Türkiye’s Central Bank (CBRT) said on Friday that the ongoing conflict in the Middle East has delayed the country's disinflation process [1].

This delay is significant because Türkiye has been attempting to curb high inflation through a series of monetary policy adjustments. The intersection of regional geopolitics and domestic economic stability suggests that external shocks continue to challenge the bank's ability to lower prices quickly.

The CBRT said that while the conflict has slowed the pace of disinflation, the overall deterioration in economic expectations has remained limited [1]. The bank is monitoring how regional instability affects supply chains and energy costs, which often drive price volatility in the region.

The statement comes as the bank navigates a complex economic landscape. By acknowledging the impact of the Middle East conflict, the CBRT provides a rationale for why inflation targets may take longer to achieve than originally projected [1].

Despite these headwinds, the bank maintains that the broader economic outlook has not suffered a severe collapse in confidence. The CBRT is focusing on maintaining a balance between fighting inflation, and managing the risks posed by geopolitical tensions that could disrupt trade or increase the cost of imports [1].

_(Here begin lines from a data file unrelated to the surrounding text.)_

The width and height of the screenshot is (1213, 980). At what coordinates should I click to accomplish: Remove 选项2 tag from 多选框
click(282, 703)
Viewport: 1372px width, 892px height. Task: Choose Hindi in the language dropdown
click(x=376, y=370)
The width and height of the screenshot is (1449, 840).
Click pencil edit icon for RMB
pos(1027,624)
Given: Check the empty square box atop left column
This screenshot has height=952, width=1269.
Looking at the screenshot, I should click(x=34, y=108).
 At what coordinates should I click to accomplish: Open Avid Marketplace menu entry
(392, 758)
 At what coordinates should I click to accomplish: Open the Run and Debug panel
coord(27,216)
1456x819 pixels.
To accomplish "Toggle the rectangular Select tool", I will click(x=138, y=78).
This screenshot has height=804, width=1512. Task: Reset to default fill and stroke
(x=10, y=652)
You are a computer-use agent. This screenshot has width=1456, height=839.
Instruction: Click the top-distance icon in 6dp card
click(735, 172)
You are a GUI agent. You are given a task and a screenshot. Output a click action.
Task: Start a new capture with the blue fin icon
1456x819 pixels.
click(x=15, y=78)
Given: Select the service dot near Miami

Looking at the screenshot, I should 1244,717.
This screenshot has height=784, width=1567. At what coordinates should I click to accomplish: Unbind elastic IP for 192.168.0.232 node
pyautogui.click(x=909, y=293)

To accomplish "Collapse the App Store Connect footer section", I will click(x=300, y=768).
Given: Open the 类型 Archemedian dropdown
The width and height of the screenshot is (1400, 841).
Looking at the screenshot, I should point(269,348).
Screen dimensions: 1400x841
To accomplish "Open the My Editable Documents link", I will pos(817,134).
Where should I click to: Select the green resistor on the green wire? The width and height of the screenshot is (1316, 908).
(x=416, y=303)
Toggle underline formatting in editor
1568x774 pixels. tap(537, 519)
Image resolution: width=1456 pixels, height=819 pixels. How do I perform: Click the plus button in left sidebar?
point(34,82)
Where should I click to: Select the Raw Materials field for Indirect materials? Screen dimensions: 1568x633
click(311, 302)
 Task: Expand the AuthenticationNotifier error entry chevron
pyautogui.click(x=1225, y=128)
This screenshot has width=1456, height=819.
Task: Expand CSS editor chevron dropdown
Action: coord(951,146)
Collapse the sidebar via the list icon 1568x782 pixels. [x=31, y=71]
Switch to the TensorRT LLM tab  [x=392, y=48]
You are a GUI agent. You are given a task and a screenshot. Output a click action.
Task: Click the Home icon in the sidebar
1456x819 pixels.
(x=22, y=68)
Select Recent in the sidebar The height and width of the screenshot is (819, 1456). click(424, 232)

Officials have not specified a new timeline for reaching inflation targets but continue to emphasize the need for stability. The bank remains the primary authority in managing Türkiye's monetary response to these external pressures [1].

The Middle East conflict has delayed the disinflation process.

The CBRT's admission reveals that Türkiye's economic recovery is heavily tethered to regional stability. By attributing the slow disinflation to the Middle East conflict, the bank is signaling to markets that internal policy may be working, but external geopolitical variables are currently overriding those efforts. This creates a precarious position where monetary success depends on diplomatic outcomes beyond the bank's control.